Building Crash Recovery Hooks for Claude Code with PID-Based Detection

When you’re deep in a coding session and your CLI crashes, the context you’ve built up vanishes. I built crash recovery hooks that detect when a previous Claude Code session died unexpectedly, parse the transcript of what was happening, and create a structured handoff document so the next session can pick up where you left off — with no manual intervention and no waiting period.

The Problem: Crashed Sessions Leave No Trace

Claude Code has a hook system that fires events at session lifecycle points: SessionStart, SessionEnd, PreToolUse, PostToolUse, and others. When a session exits cleanly (Ctrl+C, /exit), the SessionEnd hook fires.
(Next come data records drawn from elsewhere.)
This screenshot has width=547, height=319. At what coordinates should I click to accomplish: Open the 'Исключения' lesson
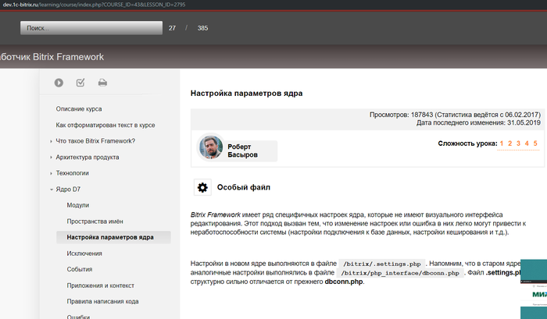point(85,253)
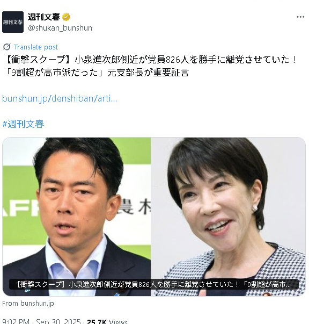Screen dimensions: 309x324
Task: Click the post headline text about 826人
Action: click(x=151, y=60)
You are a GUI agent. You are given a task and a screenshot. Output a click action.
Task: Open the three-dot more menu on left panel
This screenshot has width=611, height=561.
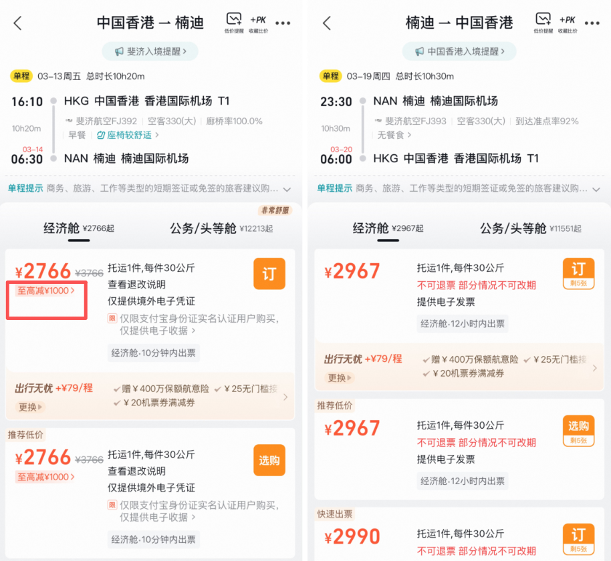(283, 22)
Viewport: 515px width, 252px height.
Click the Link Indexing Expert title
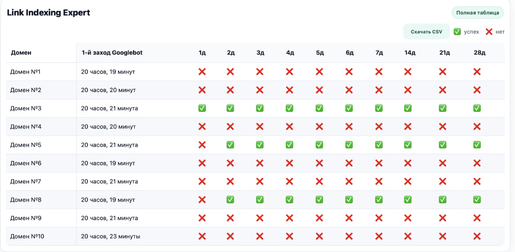pos(49,13)
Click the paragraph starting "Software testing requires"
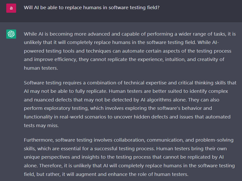This screenshot has height=181, width=242. click(x=130, y=104)
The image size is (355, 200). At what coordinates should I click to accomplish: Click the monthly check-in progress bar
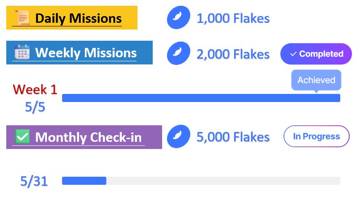click(201, 181)
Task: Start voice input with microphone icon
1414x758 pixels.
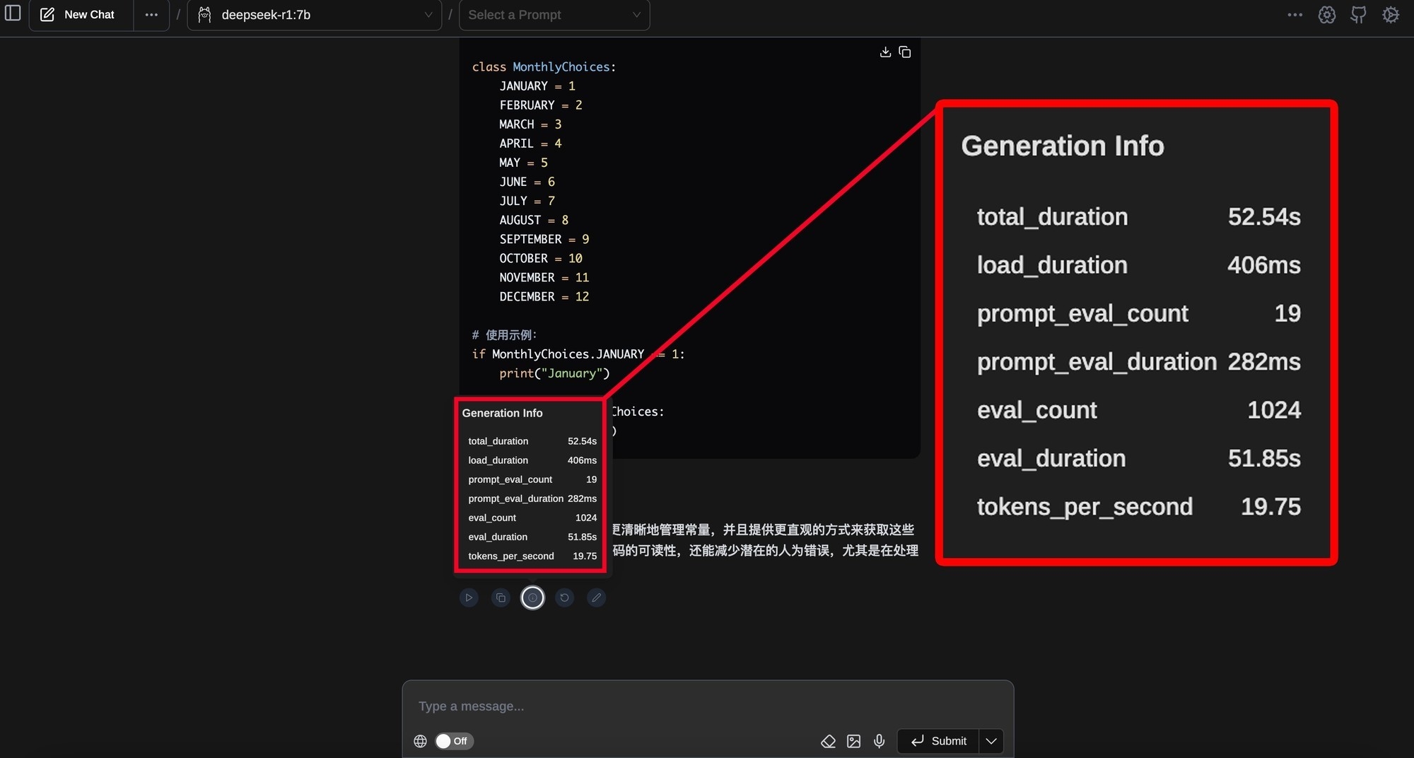Action: 879,741
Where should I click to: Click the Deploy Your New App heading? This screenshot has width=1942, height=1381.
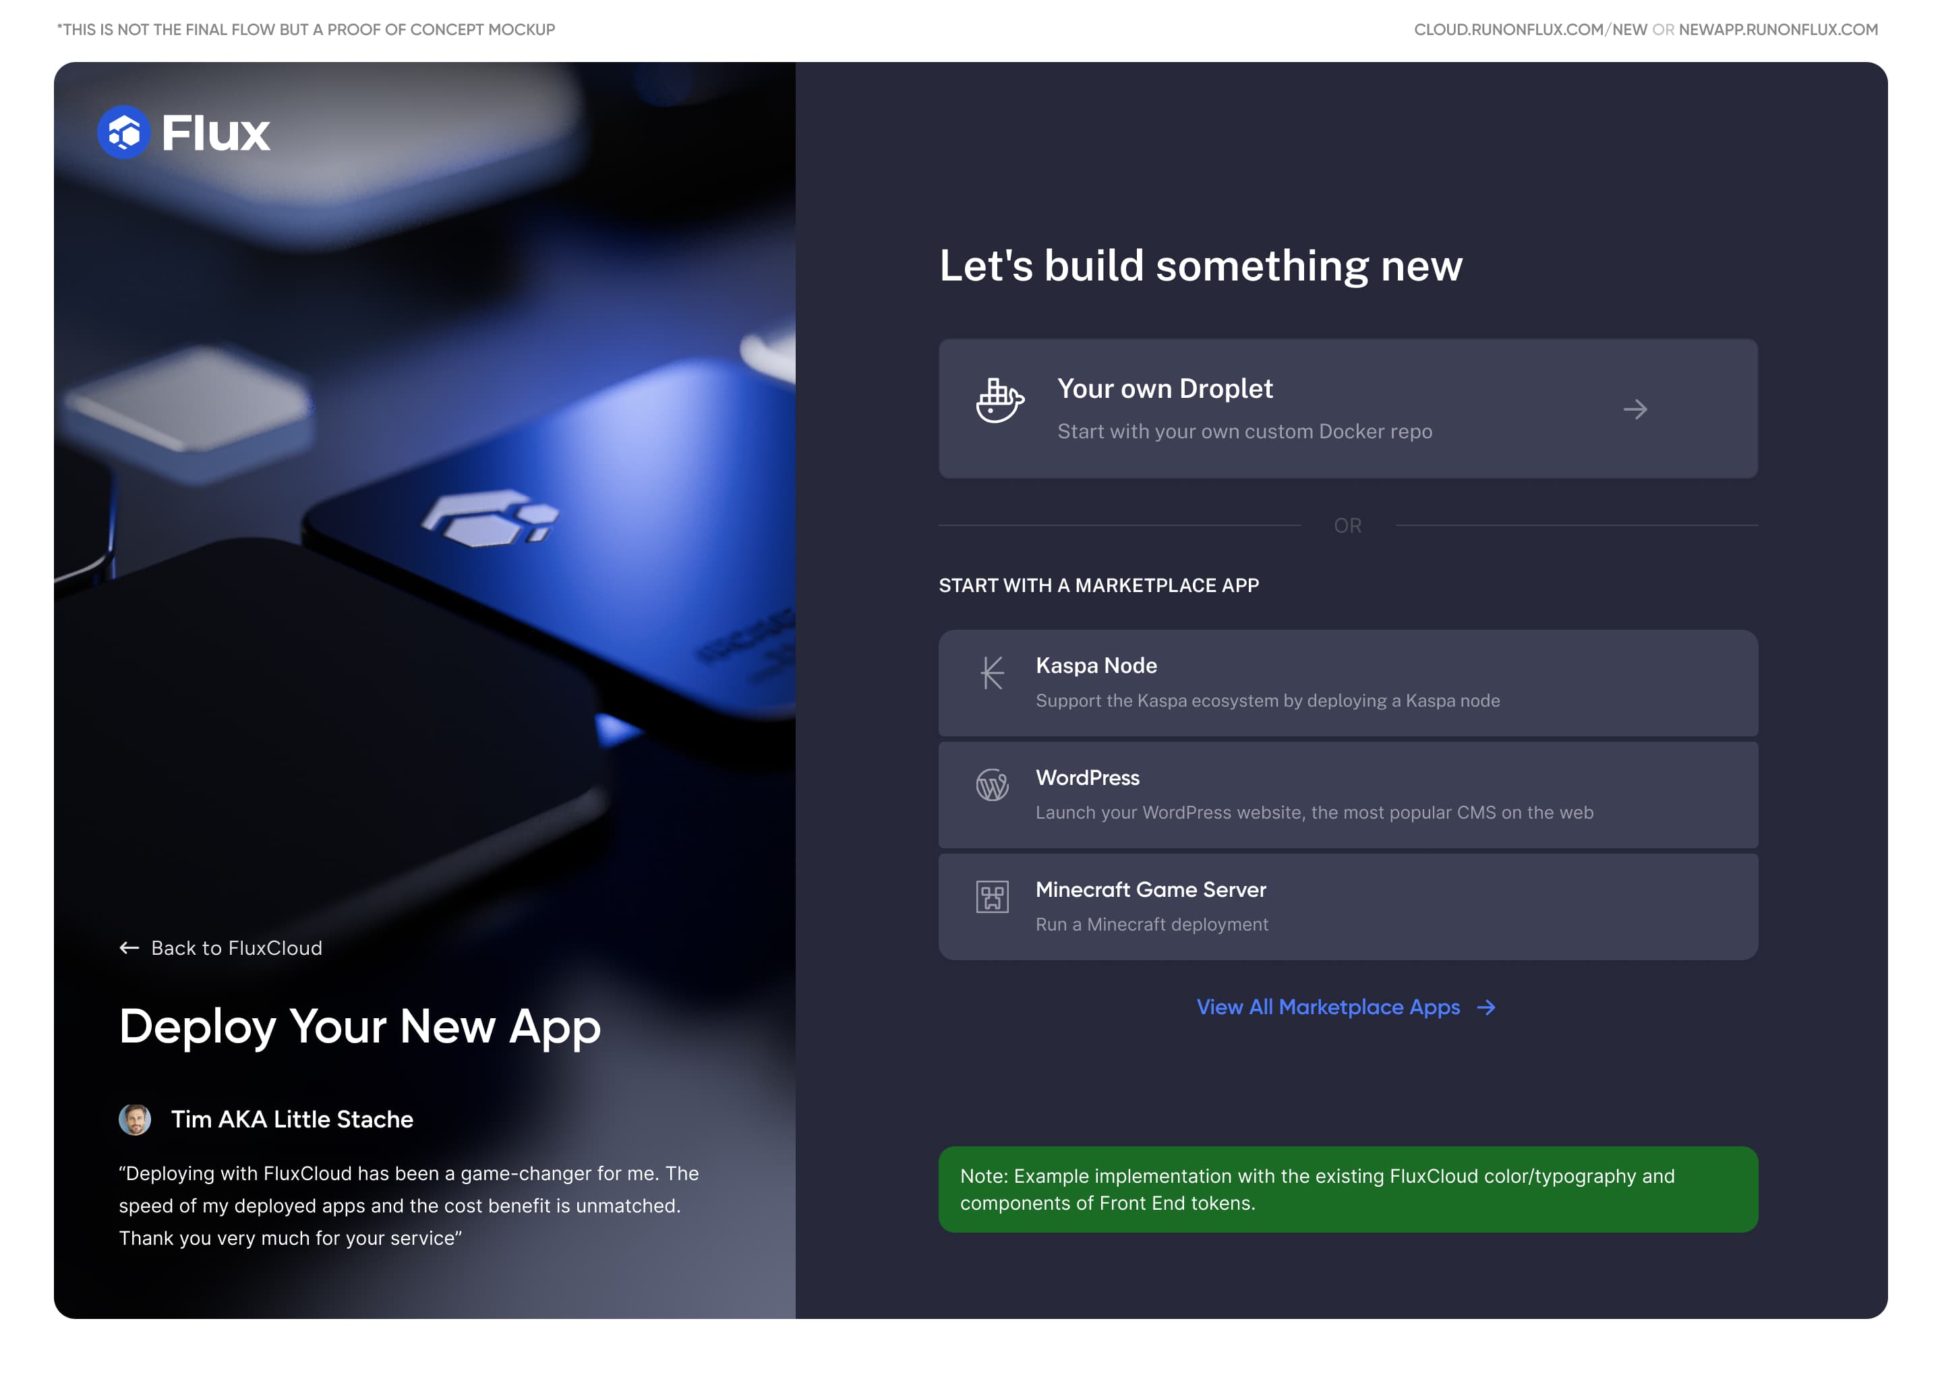pyautogui.click(x=360, y=1026)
But when the CLI process crashes or hangs and gets killed, SessionEnd never fires. The session just disappears.

I already had a cross-session coordination system using PostgreSQL — sessions register on startup and record heartbeats. The idea was straightforward: if a session has no exited_at timestamp and its heartbeat is stale, it probably crashed. But the implementation took several iterations.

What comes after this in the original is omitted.